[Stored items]

== Segment start ==

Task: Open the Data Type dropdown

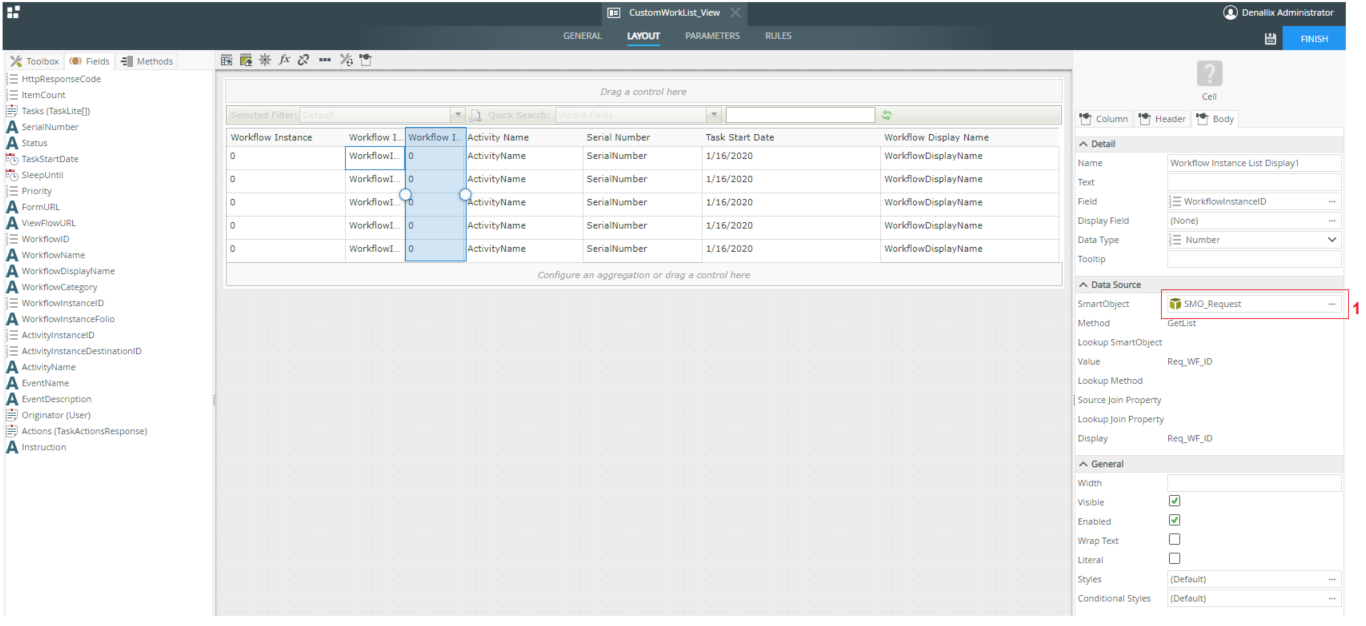Action: (1331, 240)
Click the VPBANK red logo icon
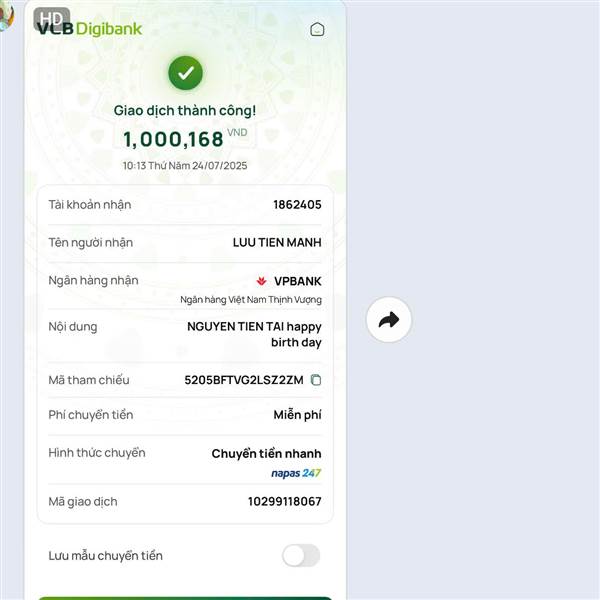The image size is (600, 600). 261,281
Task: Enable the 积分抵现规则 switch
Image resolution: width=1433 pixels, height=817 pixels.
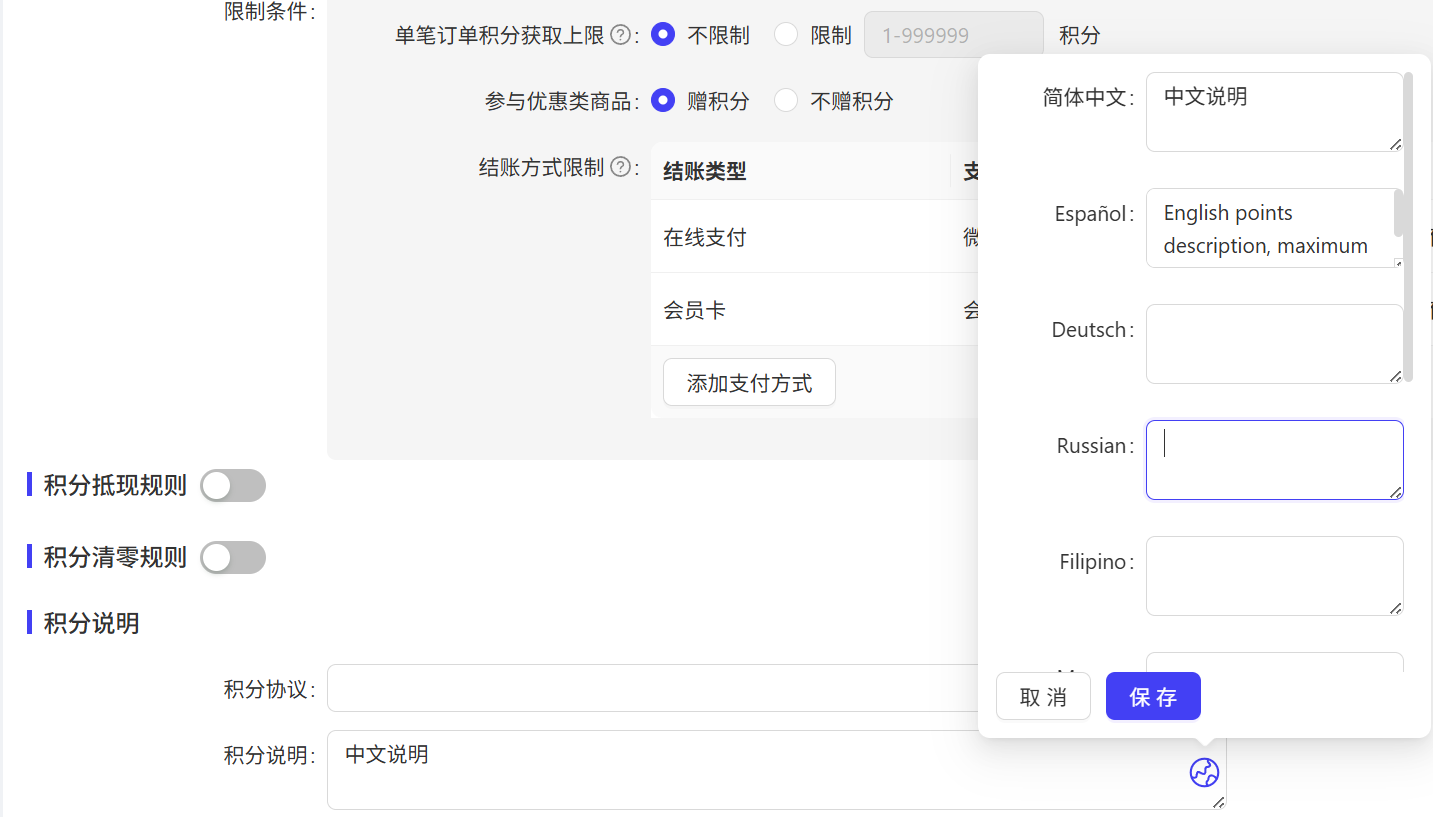Action: click(233, 486)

== Segment end ==

#### TASK BRIEF:
Exact output of each line above is wanted, without the pictures.

#### RESULT:
Task: Open the Data Type dropdown

Action: (1331, 240)
Click the VPBANK red logo icon
The image size is (600, 600). 261,281
Task: Enable the 积分抵现规则 switch
Image resolution: width=1433 pixels, height=817 pixels.
Action: click(233, 486)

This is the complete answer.